I have a class called statTable. It collects and computes a large number of statistics for a variable. One of its members is a list of ints called frequencyCounts. The statTable's constructor defines a set of intervals over the range of the variable being tracked. Every time statTable's Update() method is called with a new value of the variable the frequencyCount corresponding to the interval for that value of the variable is incremented by 1. In addition to the frequency count there are several statistics based upon frequency that the user of a statTable could be interested in accessing. For example, percent, cumulative frequency, cumulative percent. I see three different ways to design my statTable class to provide these statistics to the user.1) Create get Methods for each of the statistics of interest.2) Create an indexer for frequencyCounts and get methods for all statistics created from frequencyCounts.3) Create an enum Statistic, which enumerates all the statistics calculated from frequencyCounts, as well as frequencyCounts itself and an indexer which takes two parameters the Statistic enum and an int i designating the interval.I would like comments both philosophically and practically on the three approaches and any better approach I might have missed.
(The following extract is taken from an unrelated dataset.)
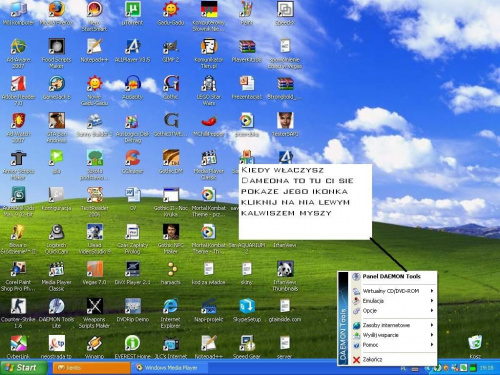Expand the Wirtualny CD/DVD-ROM submenu
This screenshot has height=375, width=500.
point(393,291)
Indexers vs Get.Set methods
jasonboetcher
djshades2004
The benefit of an indexer over a property is you don't have to provide a collection in order for the client code to access an element of that collection. Since you're not providing a collection for the client code to gain access to an element you don't have to deal with the possibility making a duplicate of the list because you don't want to provide write access to the list--which would occur if you had a get property that returned a reference to the list...
There's a document on MSDN that covers in more detail the differences between indexers and properties called Comparison Between Properties and Indexers (C#) that might be of interest to you.